As a technical hiring manager, I was involved in some teams that did use homework assignments.

Their fatal issue on the hiring side is that they take too much time to properly score.

If you ask a good candidate to work for 4+ hours, they'll produce code that will cost 2+ hours of a great engineer to thoroughly check.

Lots of companies are very fond of giving candidates huge tasks and having them spend 4+ hours on these. But practically no company will have their best senior engineers (a very scarce resource) dedicate dozens of hours per month to check these tasks.

Hence, these tasks effectively never receive the resources required to properly check them. Especially at the more senior level. If you're hiring a senior engineer, and giving them a 4 hour homework task, a staff-level engineer would have to spend 2-3 hours to properly check it.

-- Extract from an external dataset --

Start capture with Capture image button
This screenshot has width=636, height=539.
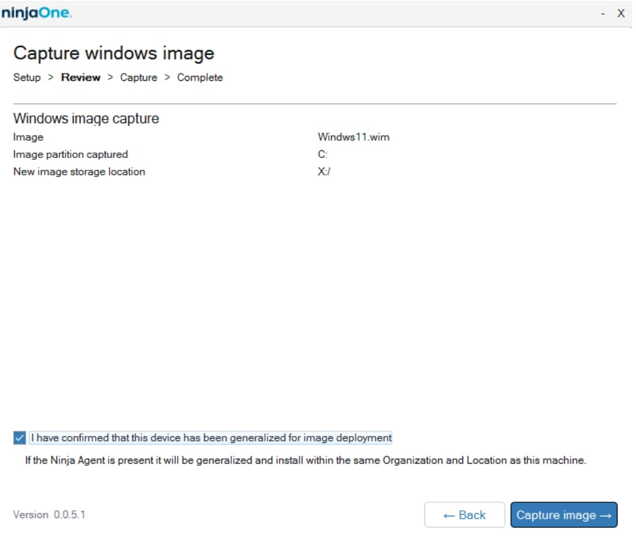pos(564,515)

Forget about it, that's not happening.

Instead, these teams do ask the senior engineer to take 4 hours to work on the task. However, once the hard part arrives, the team will never check it properly. They'll assign some junior engineer for an hour to check it.

The team won't care, because it's the candidate's time being wasted, while theirs is efficiently preserved. Plus, our junior engineers are so amazing, they can certainly score the work of a senior in less than an hour.

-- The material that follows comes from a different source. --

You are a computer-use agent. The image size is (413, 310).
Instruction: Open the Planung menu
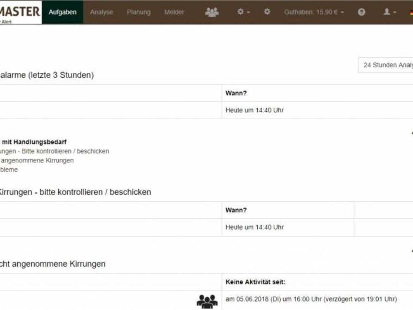pos(138,12)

That's awful! I'm sorry you had to go through that. The intent isn't usually malicious, but some teams (esp larger ones) are really disorganized and don't value candidates' time enough.

My team is doing our best to create the "perfect" take-home experience and reduce the frequency of these horror stories.

Sorry to break this to you. If you believe there's "perfect" take-home, you will be wasting your time. The perfect take-home is no take-home. Take-homes may make some sense for engineer with little experience.